A UI event modeled the same way:

type Action =
  | { type: 'add'; item: string }
  | { type: 'remove'; id: string }
  | { type: 'clear' };

function reduce(state: string[], action: Action): string[] {
  switch (action.type) {
    case 'add':    return [...state, action.item];
    case 'remove': return state.filter(x => x !== action.id);
    case 'clear':  return [];
  }
}

Exhaustiveness with never

The real power shows when you add a default case that asserts the variable is never. Now adding a new variant turns the compiler into a checklist.

function assertNever(x: never): never {
  throw new Error(`Unhandled: ${JSON.stringify(x)}`);
}

function reduce(state: string[], action: Action): string[] {
  switch (action.type) {
    case 'add':    return [...state, action.item];
    case 'remove': return state.filter(x => x !== action.id);
    case 'clear':  return [];
    default:       return assertNever(action);
  }
}

If a coworker adds { type: 'undo' } to Action, the default case fails to compile because action is no longer never there. The compiler points you to every reduce-like function that needs updating.

Designing the discriminant

The discriminant must be a literal type — a specific string, number, or boolean. Common conventions are kind, type, tag, or status. Stay consistent across the codebase.

Avoid overlapping shapes. If two variants both have an optional data field, narrowing on kind still works, but reading .data from kind: 'error' reflects a confused model. Each variant should carry exactly the fields it needs.

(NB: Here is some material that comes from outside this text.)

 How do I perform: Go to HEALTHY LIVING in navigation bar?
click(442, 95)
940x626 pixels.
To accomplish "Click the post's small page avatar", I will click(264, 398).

// Good: only success carries data
type R = { kind: 'success'; data: User } | { kind: 'error'; message: string };

// Bad: both carry data, defeating the discrimination
type R2 = { kind: 'success'; data?: User } | { kind: 'error'; data?: string };

Common pitfalls

  • Using a non-literal type as the discriminant. kind: string will not narrow. Use 'success', not string.
  • Forgetting default: assertNever(...). Without it, new variants do not flag missing handlers.
  • Mixing discriminated unions with class hierarchies. Pick one approach; both at once is hard to maintain.
  • Narrowing inside complex conditions. Sometimes TypeScript loses the narrowing across function boundaries. Extract a helper and pass the narrowed value in.

Best practices

  • Use a single literal-typed field as the discriminant. Do not encode it across two fields.
  • Pair every discriminated union switch with an exhaustiveness check.
  • Name the discriminant consistently. Pick kind or type and use it everywhere.
  • Co-locate the union definition with the function that consumes it when possible. It keeps changes in one diff.

FAQ

Can the discriminant be a number? Yes, any literal type works: 0, 1, 2 or 'a', 'b'. Strings are most common because they read better.

Can a union member have no extra fields? Yes. { kind: 'idle' } is perfectly valid and very common for “no payload” states.

Does this work with classes? Yes. As long as each class has a literal-typed property, the same narrowing applies. But unions of plain objects are usually simpler.

How is this different from enums? Enums name a set of values. Discriminated unions name a set of shapes. They are complementary; you can even use an enum as the discriminant.